■ Teks yang Disediakan ■
+===+

SUKABUMI — Pahlawan tanpa tanda jasa, pribahasa ini tampaknya dapat diberikan kepada Apipudin yang merupakan pensiunan guru honorer di SDN Anggarudin, Kecamatan Nagrak, Kabupaten Sukabumi. Bagaimana tidak, pria yang kini berusia 67 tahun itu, telah memutuskan pensiun pada pertengahan tahun 2024, lantaran alasan kesehatan.
Forum Pembela Honor Indosia (FPHI) Korda Sukabumi, Suherman kepada Radar Sukabumi mengatakan, FPHI Korda Sukabumi bersama Bendahara FPHI Korcam Nagrak, Ani Nurhayati dan jajarannya, telah memberikan kadeudeuh berupa uang donasi dari guru honorer Kabupaten Sukabumi sebesar Rp12 juta.
“Iya, kadeudeuh ini, kami berikan kepada Pak Apipudin di rumahnya, tepatnya di Kampung Nyenang, RT 04 RW 01, Desa Kalaparea, Kecamatan Nagrak, Kabupaten Sukabumi. Semoga uang yang diberikan oleh kami semua, dapat diberikan keberkahan untuk Pak Apipudin dimasa purna-nya,” kata Suherman kepada Radar Sukabumi pada Jumat (26/07).
Lebih lanjut ia menjelaskan, Apipudin telah mengabdikan dirinya untuk mencerdaskan anak bangsa selama 29 tahun. Sejak tahun 2005 hingga tahub 2024, Apipudin telah menjadi Wali Kelas 2 di SDN Anggarudin, Kecamatan Nagrak, Kabupaten Sukabumi. Selama mengajar, Apipudin memiliki semangat yang luar biasa dalam mengajar dan mendidik anak-anak di sekolahnya denga jarak sekitar 500 meter dari lokasi rumahnya.

+===+

■ Informasi yang Ditampilkan ■
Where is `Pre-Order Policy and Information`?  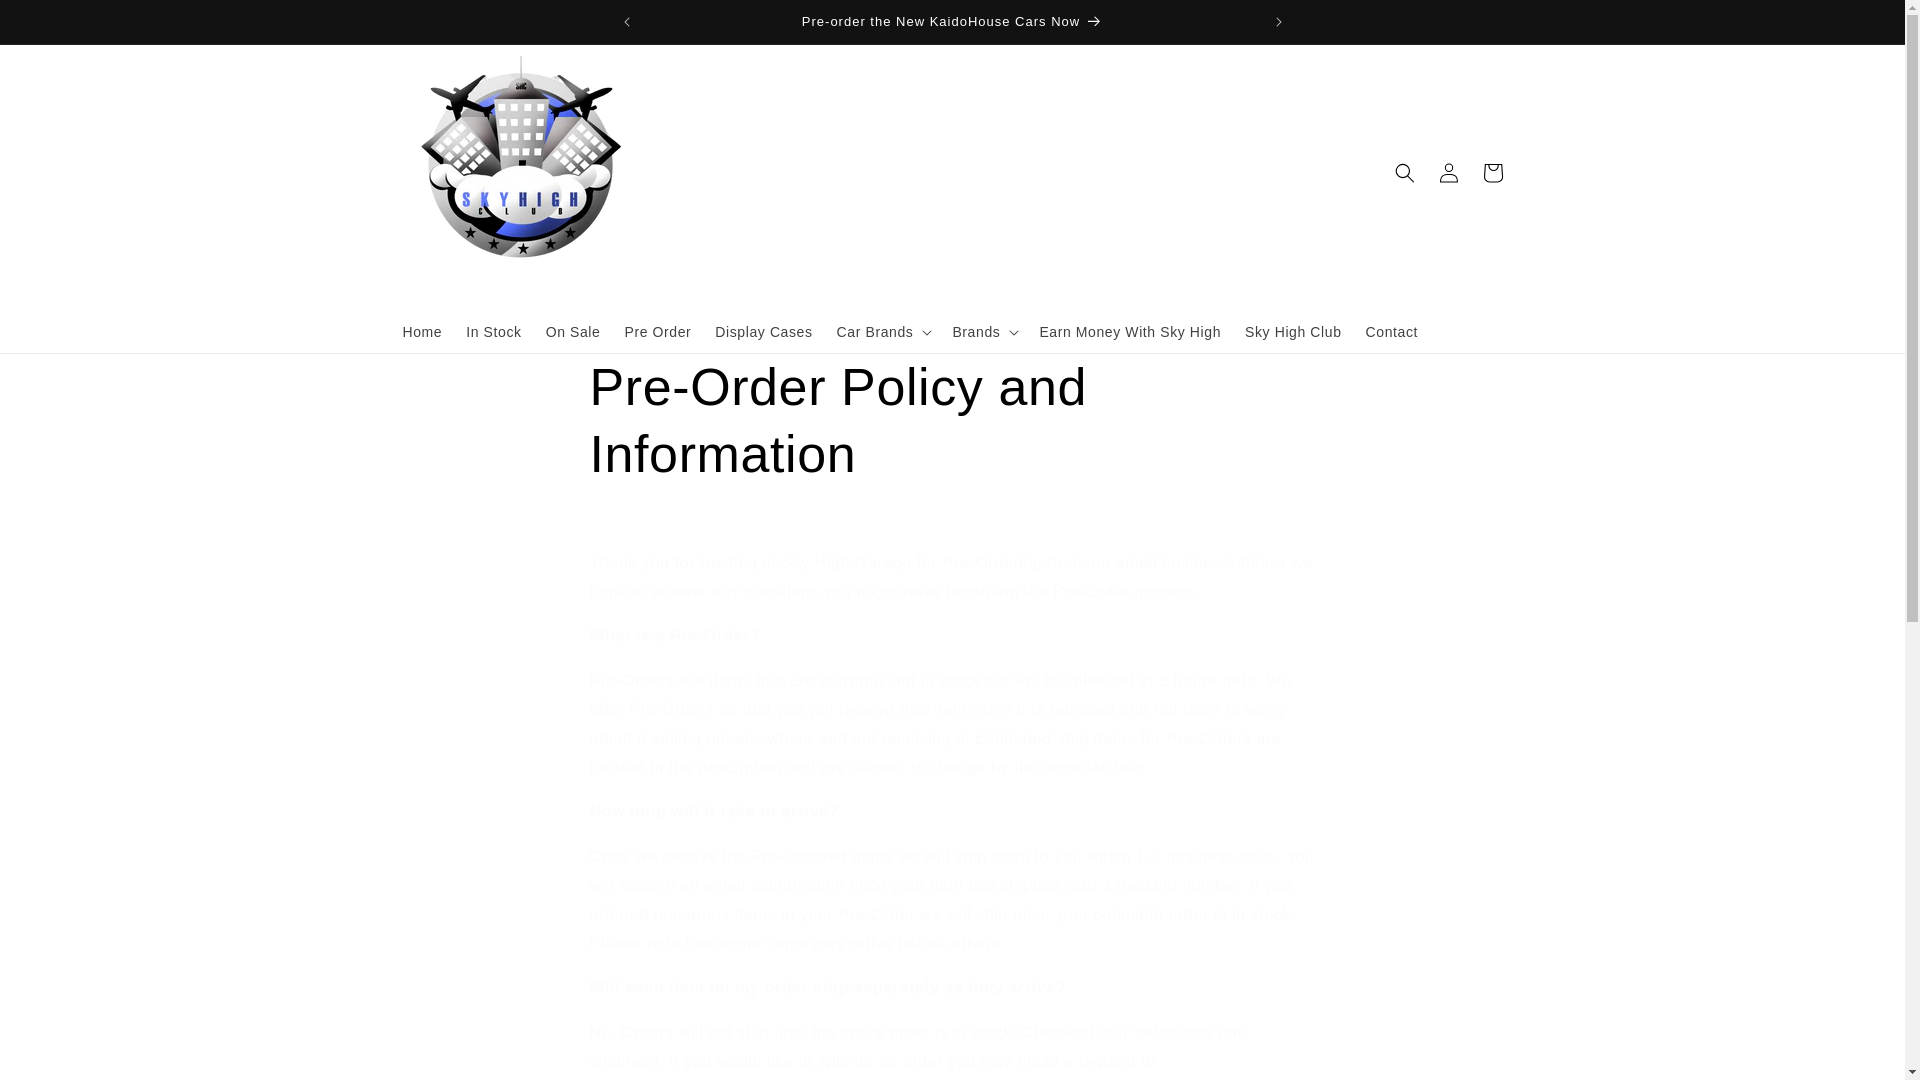 Pre-Order Policy and Information is located at coordinates (952, 422).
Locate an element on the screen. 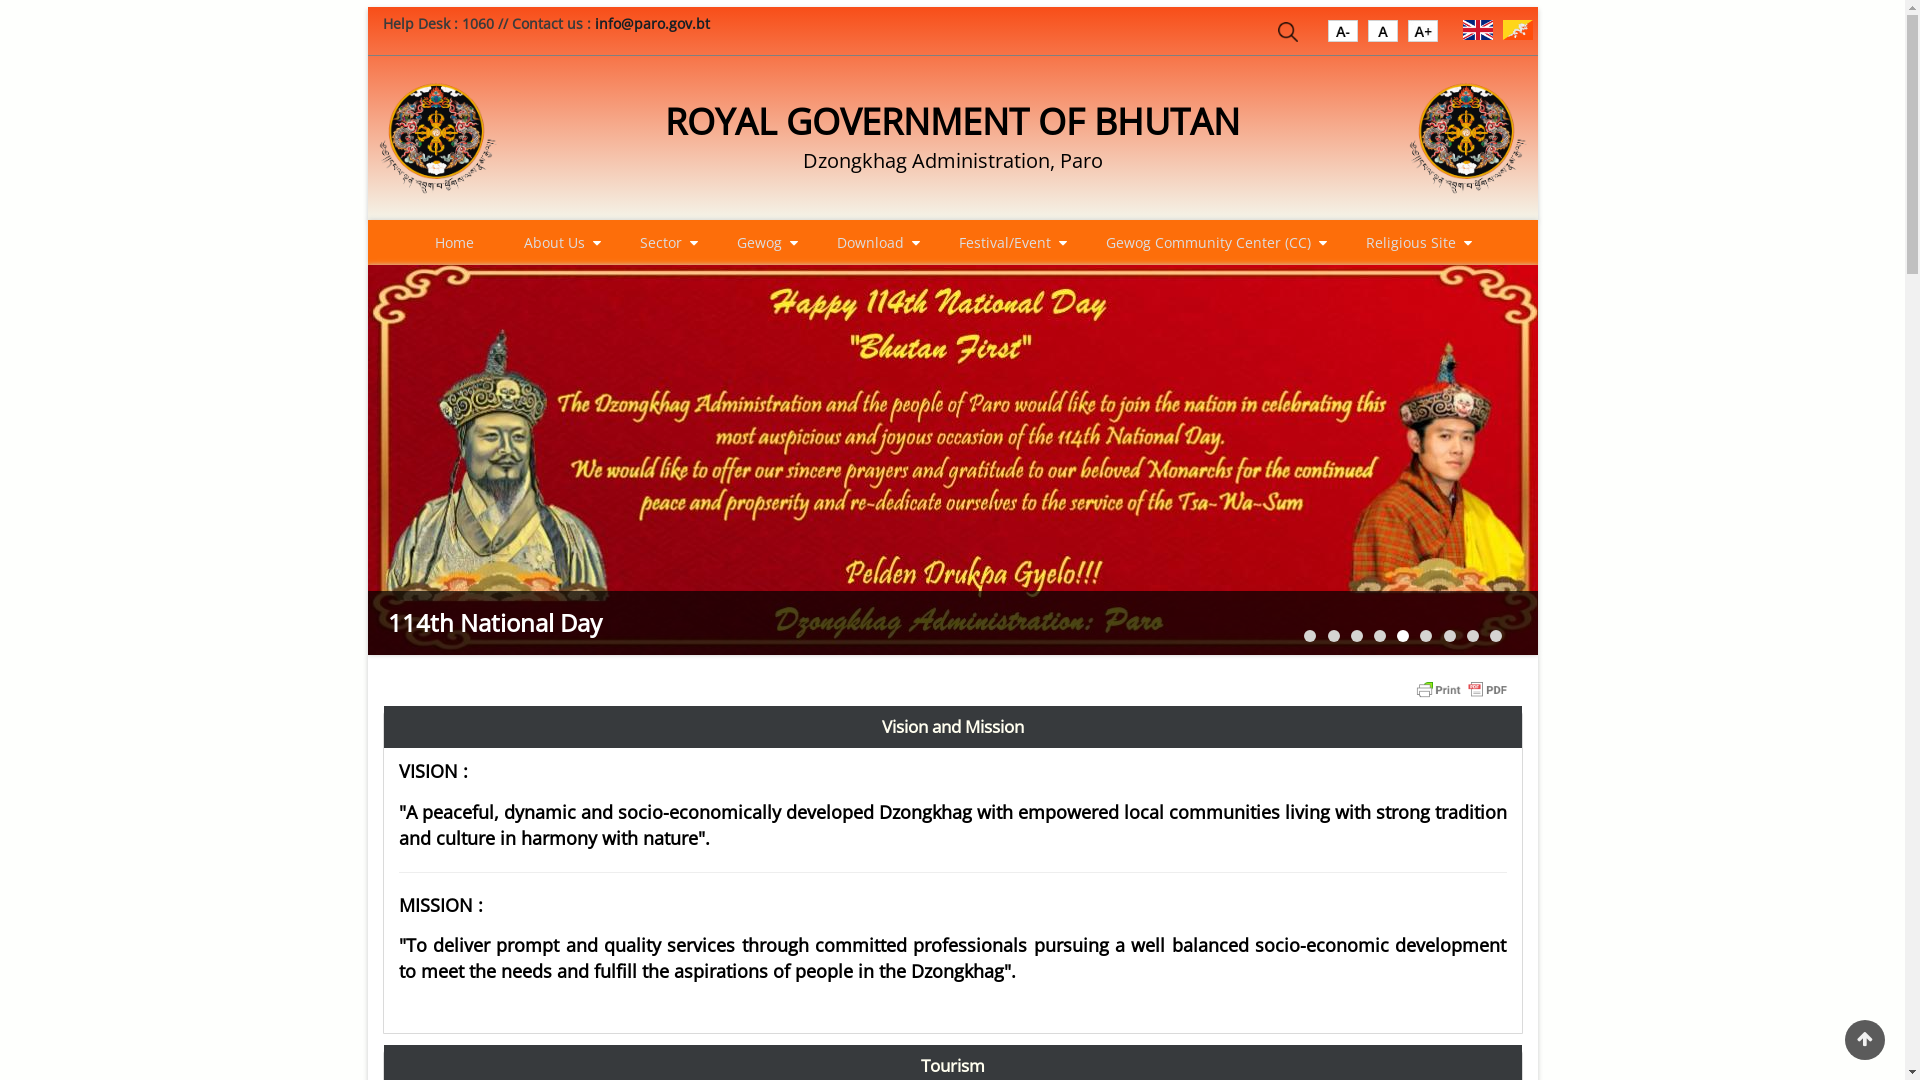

+===+

■ Butir Tugas 1 ■
Kutip dengan persis sebagian berita tentang pensiunan guru honorer Apipudin. Mulailah pada kata-kata yang memuat "Forum Pembela Honor", lalu berhentilah setelah "pada Jumat (26/07).".
■ Butir Tugas 2 ■
Lanjutkan berita tentang pensiunan guru honorer Apipudin, mulai setelah kalimat terakhir yang tercantum.

■ Jawaban Tertulis 1 ■
Forum Pembela Honor Indosia (FPHI) Korda Sukabumi, Suherman kepada Radar Sukabumi mengatakan, FPHI Korda Sukabumi bersama Bendahara FPHI Korcam Nagrak, Ani Nurhayati dan jajarannya, telah memberikan kadeudeuh berupa uang donasi dari guru honorer Kabupaten Sukabumi sebesar Rp12 juta.
“Iya, kadeudeuh ini, kami berikan kepada Pak Apipudin di rumahnya, tepatnya di Kampung Nyenang, RT 04 RW 01, Desa Kalaparea, Kecamatan Nagrak, Kabupaten Sukabumi. Semoga uang yang diberikan oleh kami semua, dapat diberikan keberkahan untuk Pak Apipudin dimasa purna-nya,” kata Suherman kepada Radar Sukabumi pada Jumat (26/07).

■ Jawaban Tertulis 2 ■
Selama masih aktif, Apipudin memegang beberapa mata pelajaran. Apipudin sebenarnya masih ingin mengajar, namun karena alasan kesehatan, ia memutuskan untuk berhenti. Meskipun sebagai guru honorer, ia selalu memberikan yang terbaik untuk murid-muridnya. “Kisah inspiratif dari Apipudin ini, tentu menjadi contoh bagi kita semuga untuk selalu memberikan yang terbaik dalam segala hal, tampa mengharapkan imbalan atau penghargaan,” ujarnya.
Bukan hanya itu, meskipun usianya sudah cukup lanjut, Apipudin tidak pernah menyerah dalam mengabdikan dirinya untuk memberikan pendidikan yang terbaik bagi generasi bangsa. Bahkan, karena dedikasinya yang tak kenal lelah, banyak orang yang menganggapnya sebagai pahlawan tanpa tanda jasa yang layak di hormati.